A Tale of Two Communities and Contaminated Water

 

By Jose Gonzalez, NewsTaco

This past week two stories stood out identifying two communities of color different in many ways but connected by a common challenge: contaminated water.

One storyfrom the New York Times, pointed out the issues with contaminated water faced in small predominately Latino communities in the Central Valley, California. “Don’t drink the water” is no joke here, but rather a sad reality and norm for low-income communities of color. It should be fair to ask HOW this happen as well as WHY. As the NY Times story points out:

“It is the grim result of more than half a century in which chemical fertilizers, animal wastes, pesticides and other substances have infiltrated aquifers, seeping into the groundwater and eventually into the tap.”

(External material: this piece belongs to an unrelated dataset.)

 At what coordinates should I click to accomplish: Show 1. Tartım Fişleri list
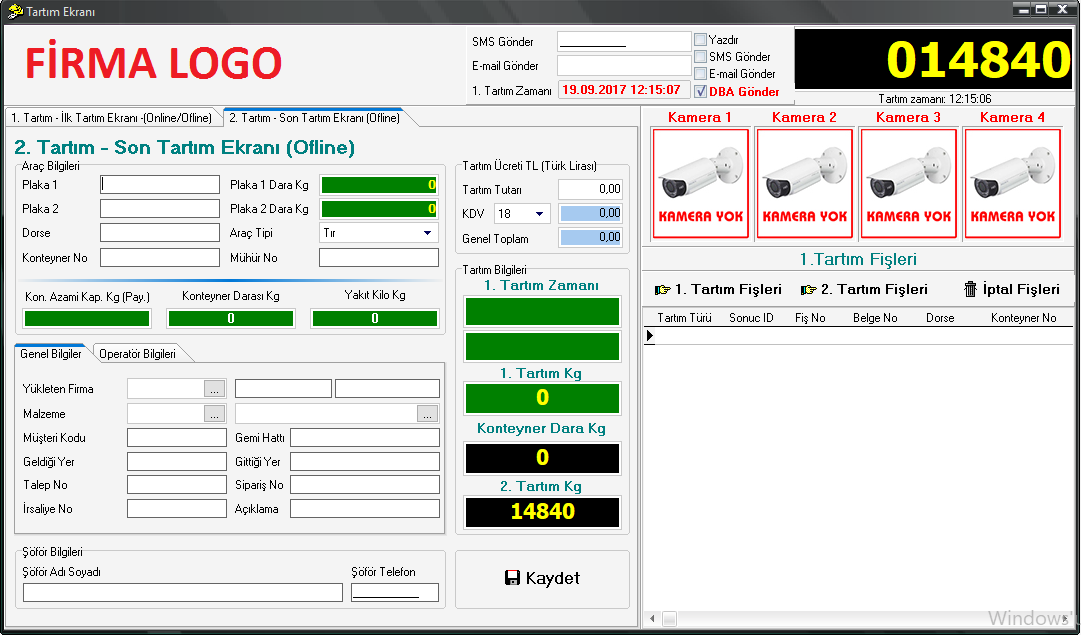pyautogui.click(x=718, y=289)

The irony is that many of these communities are farm-working communities that work the very fields and industries that poison their drinking water —and in that process these communities bear the cost of food production in more than one way. First, we rely on communities like these to serve as a labor force for the food we consume, the dairies and crops of California’s bountiful bread basket. But the political and economic forces that govern these areas keep many of these communities in poverty with low wages or uneven enforcement of the few regulations in place to protect them. Second, these communities struggle with limited access to the basic needs some of us take for granted, such as drinking water.

These communities are asked to pay twice for water. They pay first for the tap and second in the purchase of bottled drinking water. Furthermore this pushes habits we consider detrimental to sustainable living: In the larger conservation community we stress the detrimental environmental effects of bottled water and yet that is the safest and healthiest option for these communities absent state and regulatory action.

The other story exposed the loopholes benefiting oil and gas companies to dump contaminated water on the Wind River Reservation, Wyoming.  NPR broke the story, specifically pointing out  how what goes on there is illegal in most of the country— with the implication that a reservation is not seen as like most of the country.  The shocking part is that this is permitted, directly and indirectly, by the Environmental Protection Agency, the very agency that is supposed to regulate this type of practice to protect people and the environment. As this article from KERA News points out, quoting a Duke University environmental scientist:

“I was shocked when I heard this. I was very surprised this was allowed. It’s just something that we should know better by now. We should know that dumping our waste onto the surface of the ground is a bad solution…Are we doing something on tribal lands we wouldn’t allow somewhere else? I think that’s something we have to be asking ourselves.”

Those are good questions, but questions and issues that not all communities face— Yet common enough in communities of color.